Esami di Stato 2010, prima prova, tipologia B. La ricerca della felicità – Svolgimento – Quando un uomo è felice, lo è sempre e in ogni luogo. Quando non lo è, non lo è mai e da nessuna parte. E quando lo è non si preoccupa di misurarne la quantità, come si fa quando si ha la febbre. Lo è totalmente. Chi si preoccupa di misurarne la quantità (come spiegano nel loro articolo Maggiori e Pellizzari) o la distanza da sè (come fa Bauman) parte dal presupposto che la felicità sia il risultato dello sforzo della persona e delle condizioni esterne nelle quali è inserita. Considera la felicità il prodotto della capacità dell’uomo di prodursela mentre, al contrario, l’esperienza di ogni persona dimostra che la felicità non si produce e questo rende perfino ridicoli i tentativi da parte di molti Stati di misurare la soddisfazione delle persone. Il ruolo dello Stato in relazione alla felicità dei cittadini si deve limitare a rendere possibili quelle condizioni di libertà che permettono ad ogni persona di ricercare la propria strada verso la propria soddisfazione assicurando una cornice di legalità, sicurezza e giustizia che impediscano abusi da parte dei più spregiudicati arraffatori di spazi economici (come insegna la dottrina economica della scuola di Friburgo che ha generato quella che viene chiamata “economia sociale di mercato”).

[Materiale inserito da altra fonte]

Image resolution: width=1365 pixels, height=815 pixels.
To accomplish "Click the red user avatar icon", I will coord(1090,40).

La misurazione della felicità da parte di uno Stato è il primo passo verso uno Stato che, per incidere nel grado di soddisfazione dei cittadini, entra in qualità di giocatore nella vita di ogni persona. Quando questo accade la felicità si trasforma da dono, da un evento straordinario, inaspettato e stupefacente, a un obbligo, come quello di pagare le tasse. Gli Stati dovrebbero stare alla larga dalla mia felicità e non dovrebbero preoccuparsi di generarla, ma solo di renderla possibile aumentando gli spazi di libertà anche economica che consentono la realizzazione dei miei desideri e il soddisfacimento dei miei bisogni nel rispetto assoluto dei diritti di tutti gli altri.

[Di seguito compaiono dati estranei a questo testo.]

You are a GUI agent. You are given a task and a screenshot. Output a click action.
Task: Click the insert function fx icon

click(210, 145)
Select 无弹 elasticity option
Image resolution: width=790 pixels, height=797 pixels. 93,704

Il primo dei bisogni che un uomo sente di avere è quello di mettersi alla prova, di misurarsi con la realtà e, più si cresce, più la realtà con la quale si ha a che fare è la realtà economica che è uno spazio che non può e non deve essere occupato dallo Stato, ma deve essere lasciato libero perché i cittadini esercitino la loro creatività. In questo senso la Costituzione italiana è certamente più in sintonia con la visione di uno Stato che non interviene nella produzione della felicità: parla, infatti, di uno Stato che “rimuove gli ostacoli” dei cittadini verso la realizzazione dei propri desideri e il soddisfacimento dei propri bisogni.



 

Quella americana è una Costituzione “interventista”, che, definendo la felicità un “diritto” addirittura sancito dalla Carta fondativa dello Stato, attribuisce ad esso il dovere di produrla. La storia è andata poi diversamente: lo Stato italiano si è trasformato negli anni come il più preoccupato di produrre felicità occupando spazi che non gli competono e quello americano come il più liberale del mondo.